C'est là que leur arriva l'ordre du roi Charles IV de trouver le passage du Nord-Ouest qui, supposait-on, unissait les océans Pacifique et Atlantique. Malaspina, au lieu de se rendre à Hawaii, comme il en avait eu l'intention, suivit les ordres du roi, et arriva jusqu'à la baie de Yakutat et au fjord Prince William (Alaska), ce qui le convainquit qu'un tel passage n'existait pas. Il revint vers le sud jusqu'à Acapulco (où il arriva le 19 octobre 1791), après avoir passé par le poste espagnol de Nutka (actuellement Nootka, dans l'île de Vancouver) et celui de Monterrey en Californie.
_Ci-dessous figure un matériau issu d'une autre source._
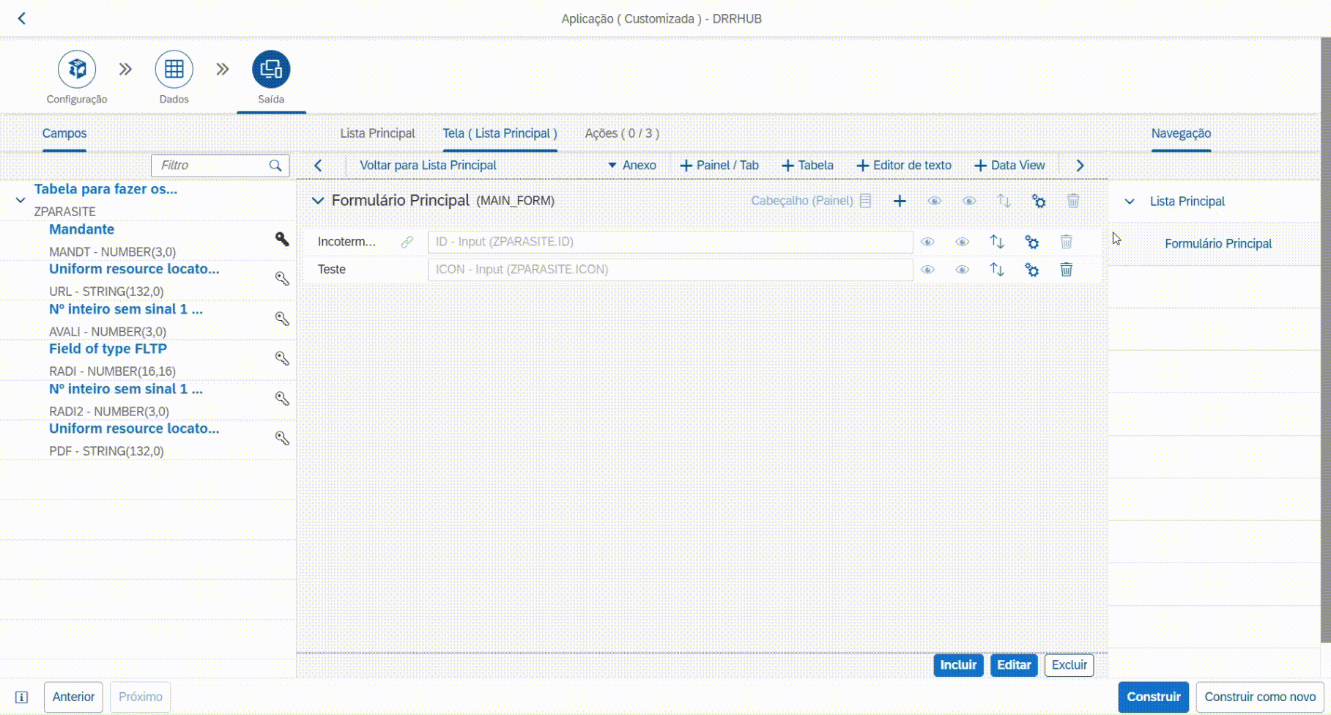Switch to the Lista Principal tab

click(377, 133)
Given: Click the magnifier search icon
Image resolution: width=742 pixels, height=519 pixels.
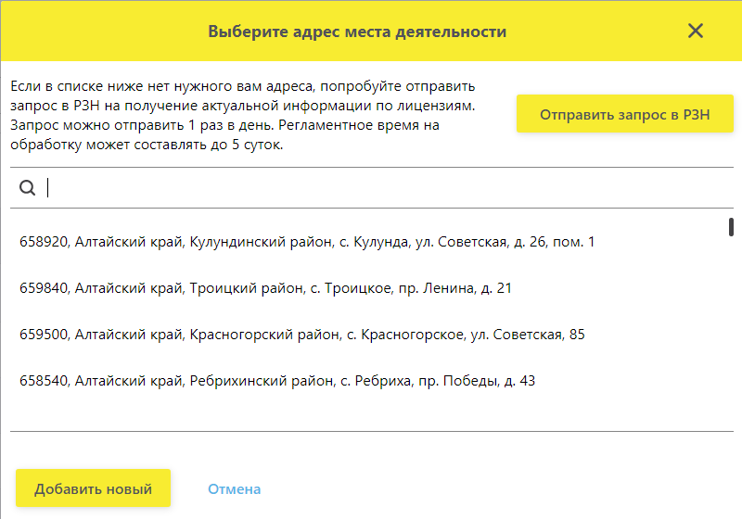Looking at the screenshot, I should pos(27,187).
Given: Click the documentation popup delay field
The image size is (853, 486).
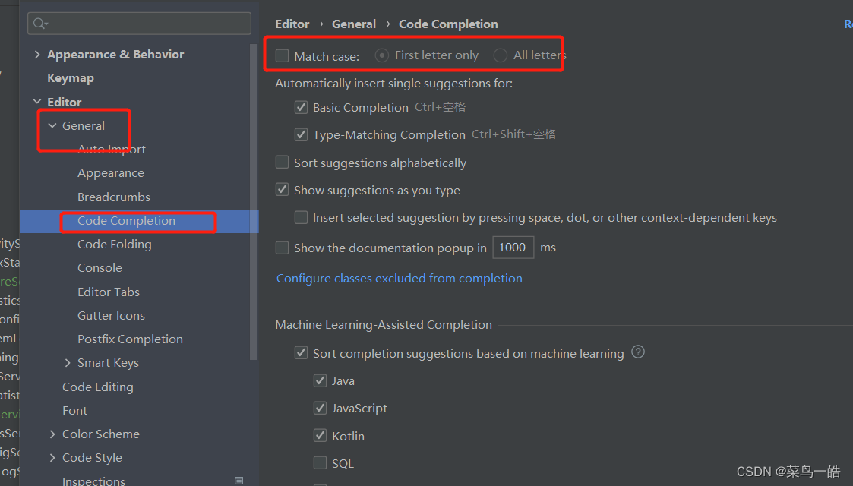Looking at the screenshot, I should [x=513, y=248].
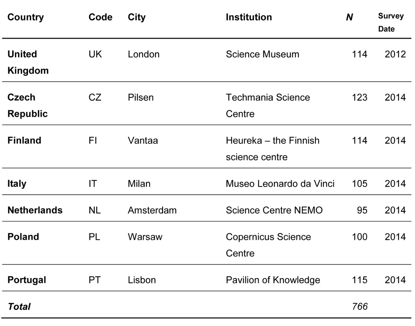Click the Code column header
The width and height of the screenshot is (415, 326).
100,17
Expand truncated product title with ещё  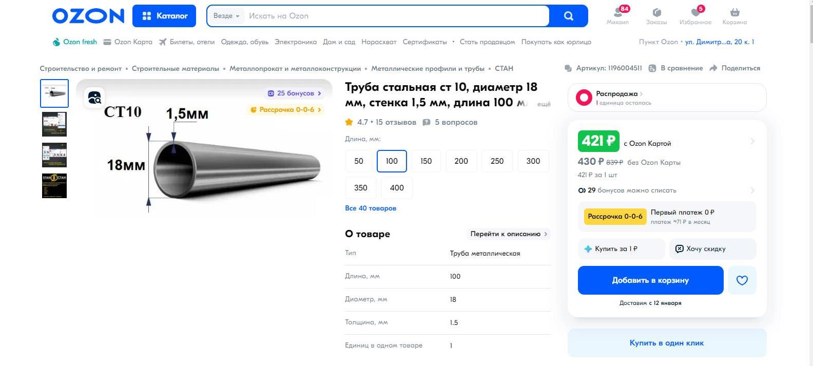click(x=544, y=104)

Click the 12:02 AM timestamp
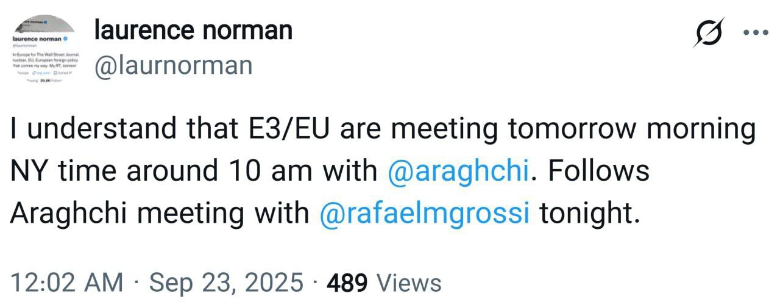click(x=67, y=283)
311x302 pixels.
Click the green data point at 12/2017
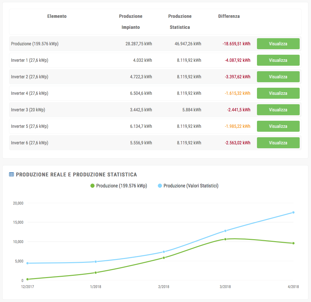tap(28, 279)
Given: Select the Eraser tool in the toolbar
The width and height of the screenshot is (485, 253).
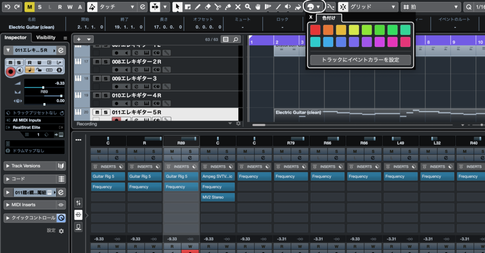Looking at the screenshot, I should [x=207, y=7].
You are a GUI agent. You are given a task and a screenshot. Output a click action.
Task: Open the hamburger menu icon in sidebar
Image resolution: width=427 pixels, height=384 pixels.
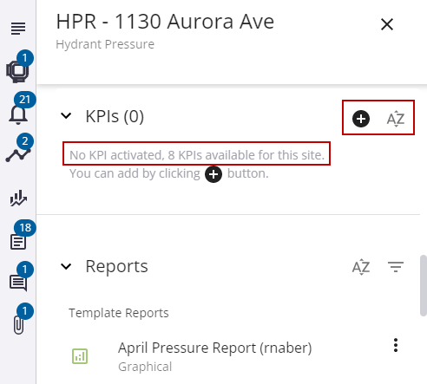click(x=18, y=29)
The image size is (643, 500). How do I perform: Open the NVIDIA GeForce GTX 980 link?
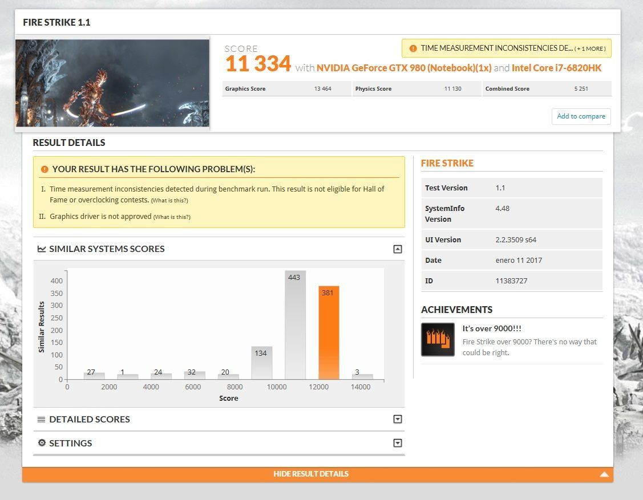click(x=404, y=68)

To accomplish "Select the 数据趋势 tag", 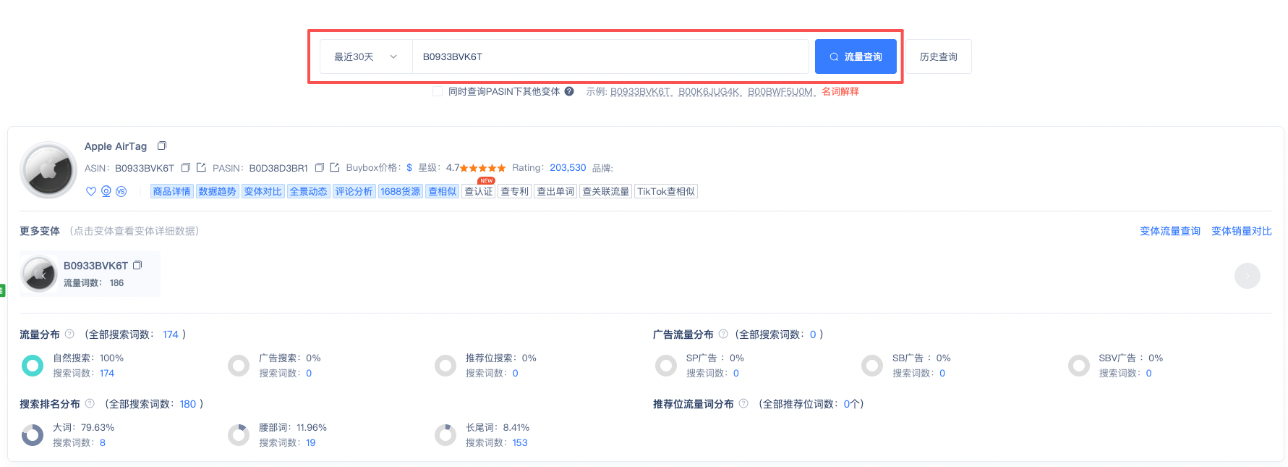I will click(217, 191).
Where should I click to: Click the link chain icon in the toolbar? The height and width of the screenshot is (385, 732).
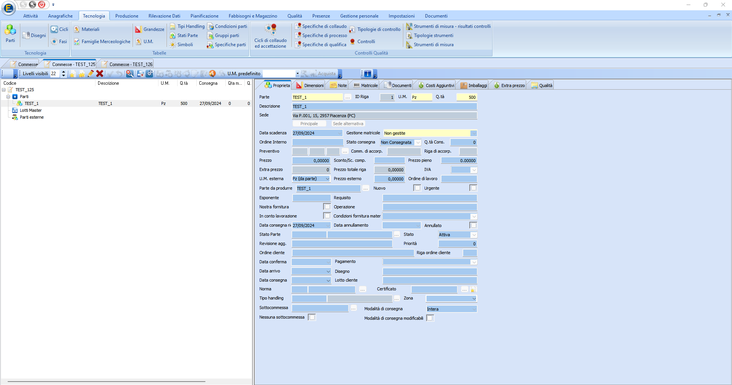click(x=150, y=74)
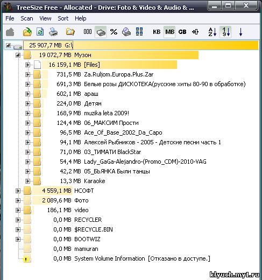Open the Scan menu
Viewport: 262px width, 280px height.
(27, 18)
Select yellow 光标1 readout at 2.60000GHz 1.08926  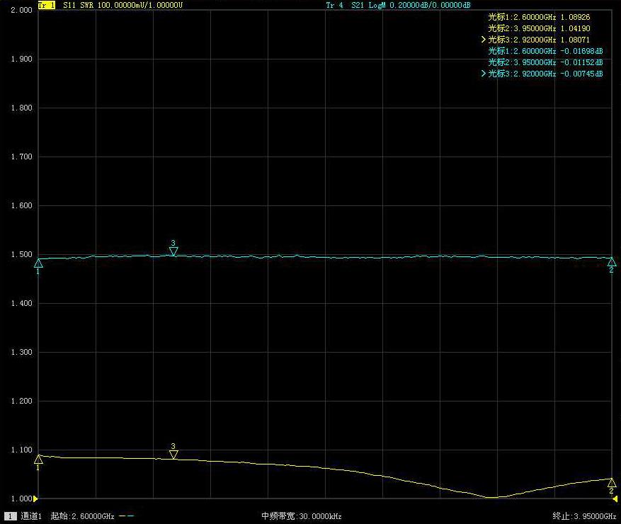click(x=539, y=16)
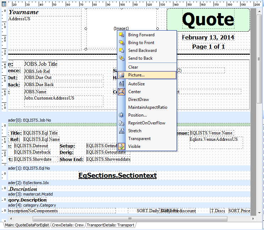Click the Bring Forward icon in context menu

point(122,35)
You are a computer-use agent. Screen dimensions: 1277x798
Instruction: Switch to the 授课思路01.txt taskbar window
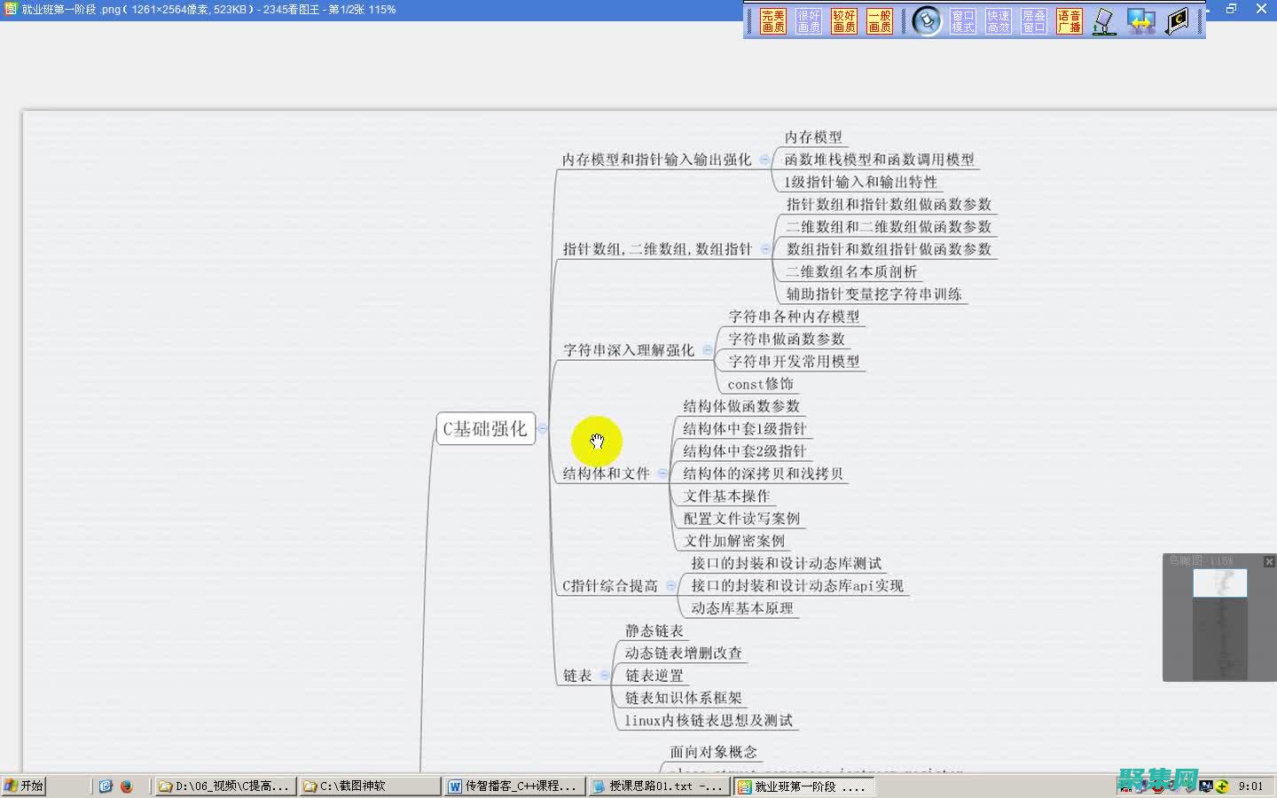659,786
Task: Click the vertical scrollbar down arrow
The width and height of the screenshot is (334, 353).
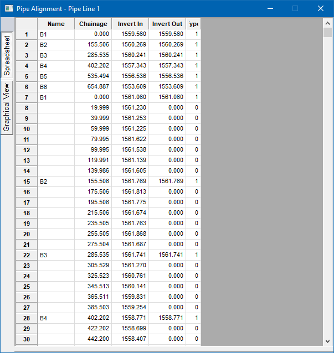Action: click(327, 341)
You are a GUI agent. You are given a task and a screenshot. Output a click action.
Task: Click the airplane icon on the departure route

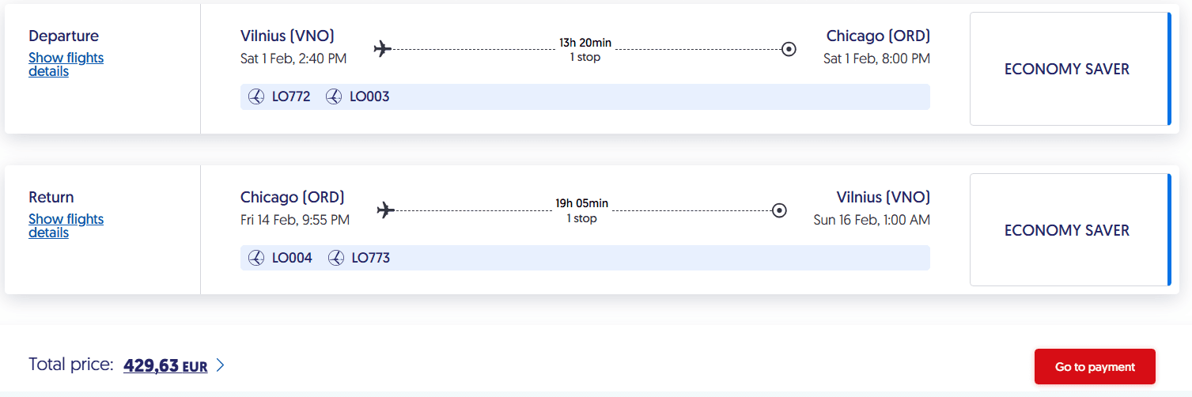pos(383,49)
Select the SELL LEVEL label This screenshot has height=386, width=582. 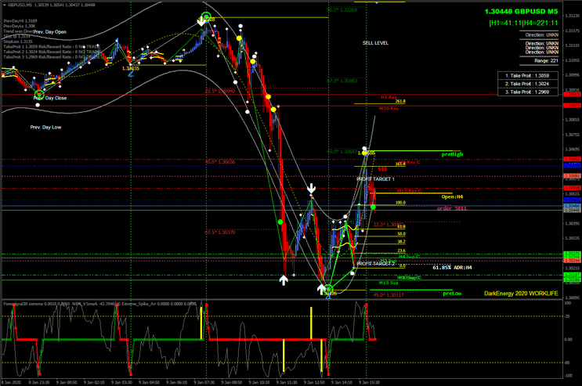click(375, 42)
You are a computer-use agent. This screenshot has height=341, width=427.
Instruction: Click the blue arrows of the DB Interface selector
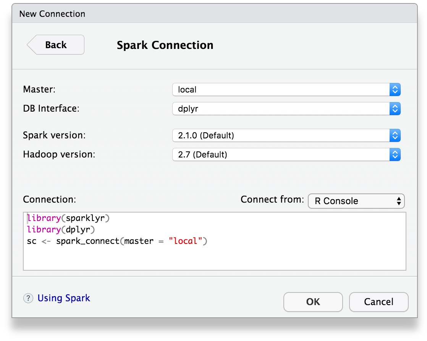(395, 109)
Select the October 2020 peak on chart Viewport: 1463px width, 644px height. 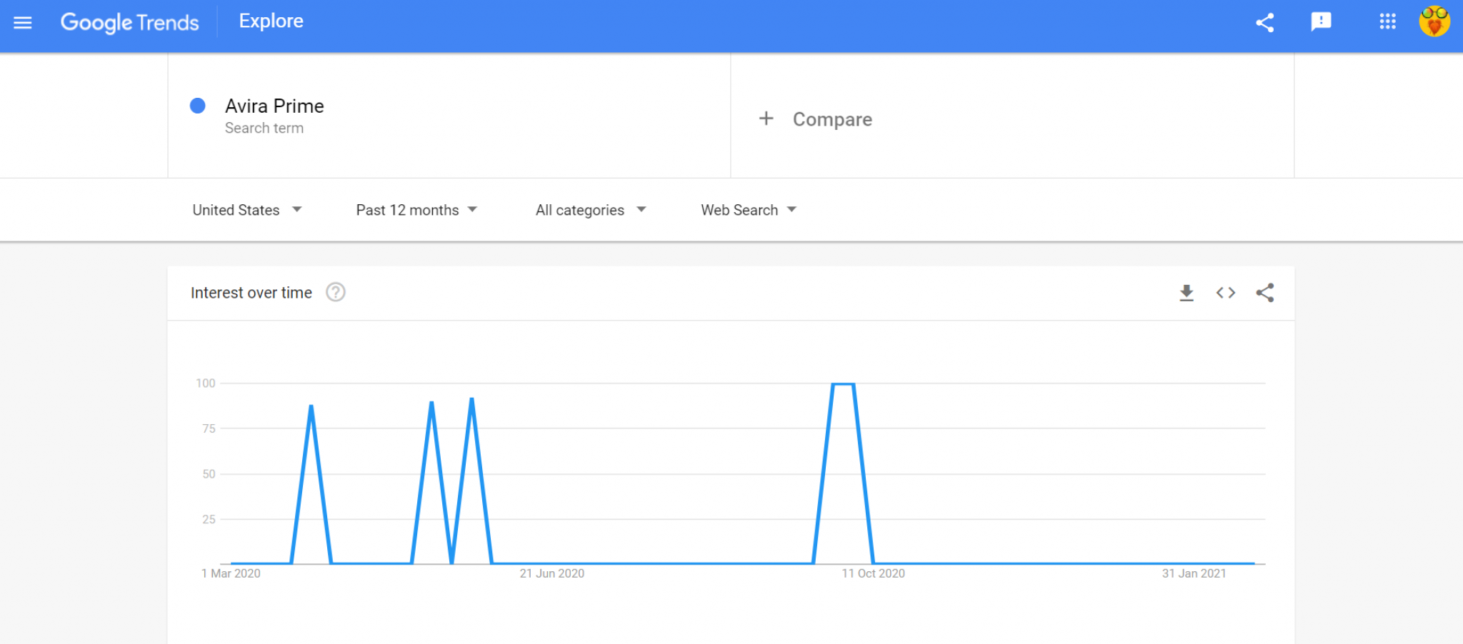point(843,384)
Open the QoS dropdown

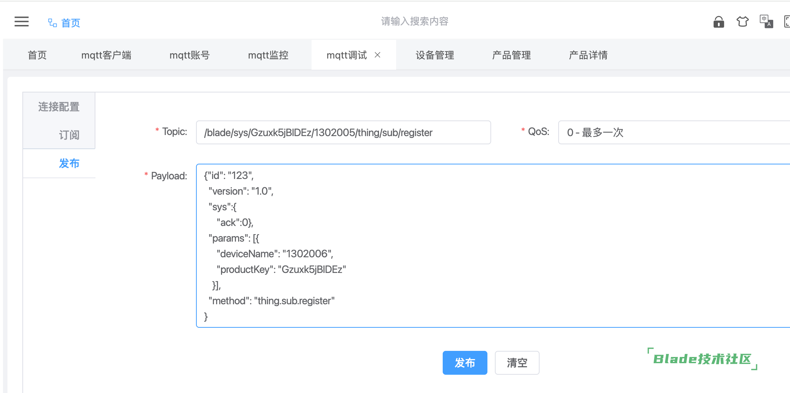674,132
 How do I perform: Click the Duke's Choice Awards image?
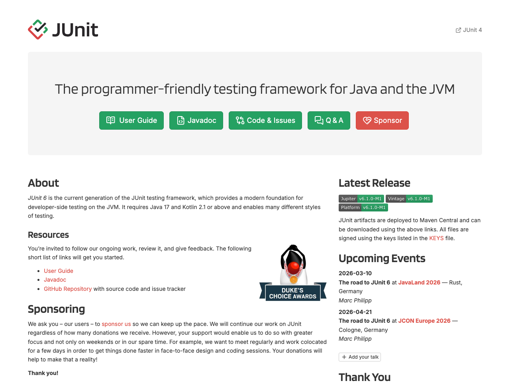[x=293, y=272]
À Acapulco, Malaspina reçut l'ordre du vice-roi de la Nouvelle-Espagne de reconnaître et de cartographier le détroit de Juan de Fuca, au sud de Nutka. Malaspina réquisitionna deux petits navires, le Sútil et la Mexicana, qu'il plaça sous le commandement de deux de ses subordonnés, Alcalá Galiano et Cayetano Valdés. Ces bateaux se séparèrent de l'expédition et se dirigèrent vers le détroit de Juan de Fuca pour exécuter l'ordre.
Le reste de l'expédition se dirigea vers le Pacifique, et navigua ensuite à travers les îles Marshall et Mariannes avant de jeter l'ancre à Manille (Philippines) en mars 1792. Là, les frégates se séparèrent. Tandis que l'Atrevida se dirigeait vers Macao, la Descubierta explorait les côtes des Philippines. À Manille le botaniste Antonio Pineda devait mourir ayant pris les fièvres. S'étant retrouvées en novembre 1792, les deux frégates quittèrent les Philippines et naviguèrent à travers les Célèbes et les Moluques, en se dirigeant ensuite vers l'île du Sud de la Nouvelle-Zélande (25 février 1793), cartographiant le fjord de Doubtful Sound. L'escale suivante fut la colonie britannique de Sydney, d'où elles rentrèrent au port de Callao touchant terre dans l'île de Tonga et de là, par le cap Horn, elles rentrèrent à Cadix le 21 septembre 1794.
L'expédition dressa des cartes, composa des catalogues sur les minéraux et la flore et réalisa d'autres études scientifiques. Mais elle ne se limita pas aux seules questions relatives à la géographie ou à l'histoire naturelle. À chaque escale, les membres de l'expédition prenaient immédiatement contact avec les autorités locales, et les hommes de science s'il y en avait, pour approfondir les travaux de recherche.
À son retour en Espagne, Malaspina présenta un rapport, Viaje político-científico alrededor del mundo (1794), qui comprenait un rapport politique confidentiel, avec des observations critiques de caractère politique au sujet des institutions coloniales espagnoles où il conseillait l'octroi d'une vaste autonomie aux colonies d'Amérique et du Pacifique, ce qui lui valut en novembre 1795, de se voir accuser par Manuel Godoy d'être un révolutionnaire et un conspirateur et d'être condamné à dix ans de prison au château San Antón de La Corogne.